Some of the newer challengers include the World Economic Forum (which meets at Davos), the G20, the Atlantic Council (1961), the Center for New American Security (2007) and New America. New America is a “left leaning” think tank that is moving to penetrate the progressive movements and co-opt them.These groups are seriously interconnected. We need to study these groups and learn more about them.

The third consideration is that there are “city CFRs.” These are organizations that are the central committees – or central nodes if you prefer – for the capitalist class in the various cities and locales. In New York, it is the Partnership for New York. In Chicago, there is the Commercial Club of Chicago. In Philadelphia, there is Philadelphia First. It is imperative that people study the capitalist class nationally and locally and understand its workings.

Conclusion

How does the CFR operate? It meticulously studies current events. Its forums and congresses take on the major issues of the day. It gathers leaders from academia and the private sector to develop analysis, assessment and proposals regarding every pressing issue. It then turns the results of these debates into books, articles, op-ed articles, podcasts and briefing notes.

This debate, this study, is absorbed by the CFR, which implements its policies through the In-and-Outers, their form of cadre.
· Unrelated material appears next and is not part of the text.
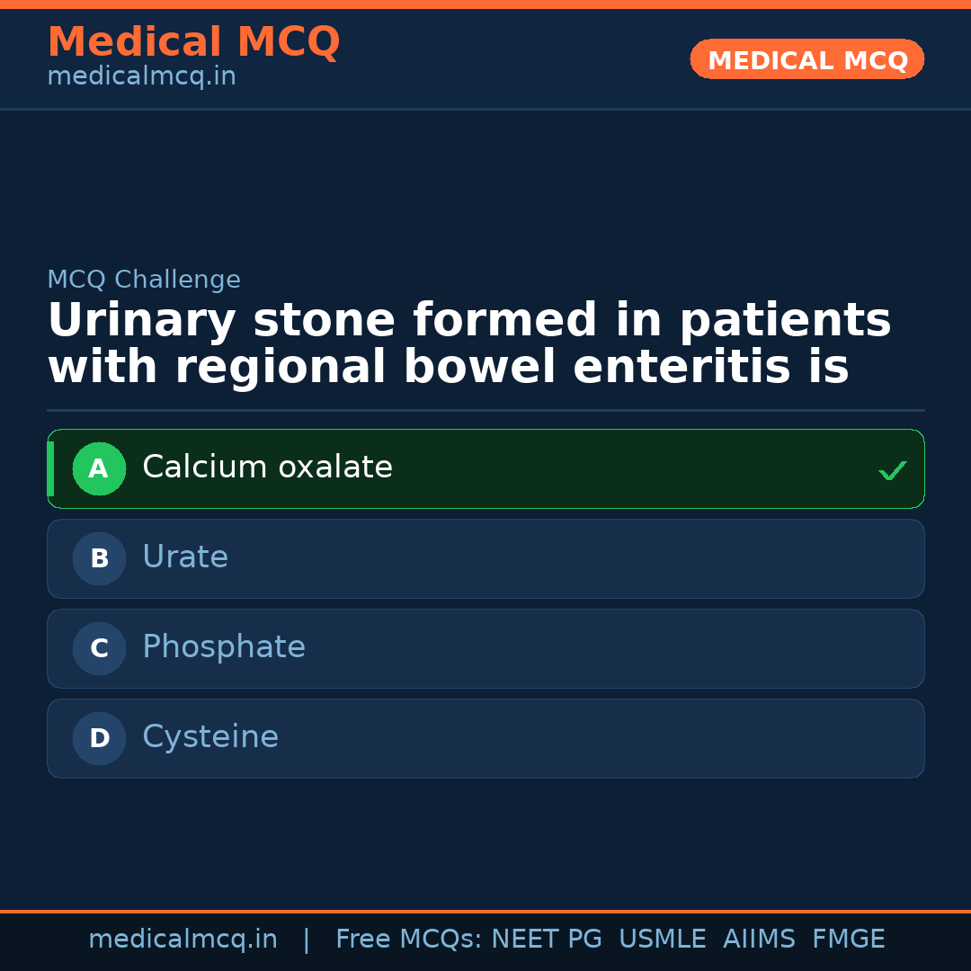Click the orange MEDICAL MCQ pill badge

(806, 59)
They anticipate struggles and issues before they arise, examine them closely in the heat of engagement, and implement or revise plans as necessary, based on their study and debate. They influence their allies. They incorporate them in their dialogues through the Trilateral Commission, the Council of Councils and other bodies.

We must do the same. We must meet the class enemy with knowledge and organization. In order to do that, to know ourselves as well as our enemy, we must study and struggle and learn from every engagement we are in. We must use every struggle to teach us how to win political power.

Bruce E. Parry is a member of the University of the Poor and is a long-term social activist and independent researcher in Chicago, IL. He is a combat veteran of the Vietnam War. He graduated from the United States Military Academy at West Point, NY and completed his doctorate in Economics at The American University in Washington, DC. He is the Veterans Coordinator for the National Union of the Homeless and is a member of the Illinois Union of the Homeless. He is a member of the Coordinating Committee for the Illinois Poor People’s Campaign and works with the Campaign’s South Side Cluster. Although he is retired, Bruce continues to do research and teach classes in Political Economy. He lives with his wife, son and daughter on the South Side of Chicago.